Google recently published a paper describing Spanner, their globally distributed, Paxos-replicated database with externally consistent transactions, using specially designed hardware and a new TrueTime API.
The motivation behind using Spanner for certain types of applications instead of the massive key-value store that is BigTable is interesting –
We believe it is better to have application programmers deal with performance problems due to overuse of transactions as bottlenecks arise, rather than always coding around the lack of transactions.
In an effort to achieve this, Spanner combines the Replicated ACID transactions of Megastore with the Scalability and throughput of BigTable. The challenges faced and the solutions around this (especially custom hardware and the TrueTime API) are described in great detail in the research paper. You can also view the presentation “Building Spanner” from Alex Lloyd (or just download the slides) to get more details.
Google has already moved F1, the backend for their advertising platform, to use Spanner instead of MySQL.
There are several reactions from around the web.
It’s interesting to see that the creators of BigTable and the early proponents of eventual consistency have invested the last 4.5 years building a system that adds back strong consistency guarantees.
If the Spanner paper is as important as BigTable, ACID may become the new goal for those building distributed systems.
It makes me sad to see how far ahead Google is compared to the rest of the world. The notion of uncertain time is ingenious.
It represents a pragmatic acceptance of developer’s reluctance to reason in the absence of immediately consistent transactions and therefore strikes a bittersweet chord. Philosophically this feels like a big step forwards for distributed systems.

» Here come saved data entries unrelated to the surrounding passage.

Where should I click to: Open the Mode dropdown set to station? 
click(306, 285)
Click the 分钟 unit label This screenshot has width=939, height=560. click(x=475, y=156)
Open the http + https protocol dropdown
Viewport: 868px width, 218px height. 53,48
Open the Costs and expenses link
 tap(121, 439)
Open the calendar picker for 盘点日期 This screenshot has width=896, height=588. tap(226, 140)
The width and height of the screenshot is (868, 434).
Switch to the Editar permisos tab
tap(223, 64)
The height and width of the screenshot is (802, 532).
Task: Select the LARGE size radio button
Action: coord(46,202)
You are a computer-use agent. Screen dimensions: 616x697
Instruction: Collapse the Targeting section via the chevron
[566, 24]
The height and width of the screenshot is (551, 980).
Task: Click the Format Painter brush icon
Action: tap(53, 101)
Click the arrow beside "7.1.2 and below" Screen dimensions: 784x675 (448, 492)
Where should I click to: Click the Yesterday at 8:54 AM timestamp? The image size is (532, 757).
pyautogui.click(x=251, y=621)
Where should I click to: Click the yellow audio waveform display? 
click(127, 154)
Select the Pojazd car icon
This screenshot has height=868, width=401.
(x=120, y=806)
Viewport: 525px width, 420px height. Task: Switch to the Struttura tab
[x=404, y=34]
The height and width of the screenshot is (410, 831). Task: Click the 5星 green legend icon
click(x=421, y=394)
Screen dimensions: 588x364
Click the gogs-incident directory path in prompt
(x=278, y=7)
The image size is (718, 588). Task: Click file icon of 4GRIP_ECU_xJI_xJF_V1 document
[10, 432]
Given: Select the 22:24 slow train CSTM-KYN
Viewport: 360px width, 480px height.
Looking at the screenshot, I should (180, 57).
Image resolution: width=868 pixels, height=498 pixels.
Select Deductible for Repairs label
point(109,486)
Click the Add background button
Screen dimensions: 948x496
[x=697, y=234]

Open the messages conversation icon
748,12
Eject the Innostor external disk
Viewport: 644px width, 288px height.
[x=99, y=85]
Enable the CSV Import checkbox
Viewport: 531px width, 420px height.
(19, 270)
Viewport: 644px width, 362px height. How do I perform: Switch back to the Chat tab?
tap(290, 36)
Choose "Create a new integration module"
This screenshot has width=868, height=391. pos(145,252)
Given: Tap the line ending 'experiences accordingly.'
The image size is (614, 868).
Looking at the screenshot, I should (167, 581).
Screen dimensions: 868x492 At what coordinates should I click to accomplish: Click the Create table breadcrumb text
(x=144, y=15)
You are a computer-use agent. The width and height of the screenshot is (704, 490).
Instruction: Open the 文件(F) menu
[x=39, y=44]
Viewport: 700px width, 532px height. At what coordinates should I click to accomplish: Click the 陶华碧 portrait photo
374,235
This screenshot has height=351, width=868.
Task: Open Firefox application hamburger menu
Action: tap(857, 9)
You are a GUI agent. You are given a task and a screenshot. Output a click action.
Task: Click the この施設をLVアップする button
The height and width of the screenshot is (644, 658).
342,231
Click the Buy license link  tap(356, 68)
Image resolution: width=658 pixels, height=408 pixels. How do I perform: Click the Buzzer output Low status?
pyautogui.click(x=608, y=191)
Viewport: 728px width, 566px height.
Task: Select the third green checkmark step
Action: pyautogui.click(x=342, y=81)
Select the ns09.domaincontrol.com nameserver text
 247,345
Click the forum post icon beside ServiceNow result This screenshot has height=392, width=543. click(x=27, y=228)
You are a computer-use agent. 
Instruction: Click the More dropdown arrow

It is probably too early to see whether open source software similar to this will appear soon, especially given that Google leverages custom hardware to really benefit from this. Also we don’t know whether Google will offer this as an external data service through it’s Cloud platform. Such software though could definitely help companies leverage globally distributed cloud infrastructure (to avoid service disruptions when a data-center goes down) and still rely on strong consistency guarantees when designing their applications. NuoDB and FoundationDB are at least two projects that seem to target such a use case although it is unclear how they will compare without special, time-handling hardware.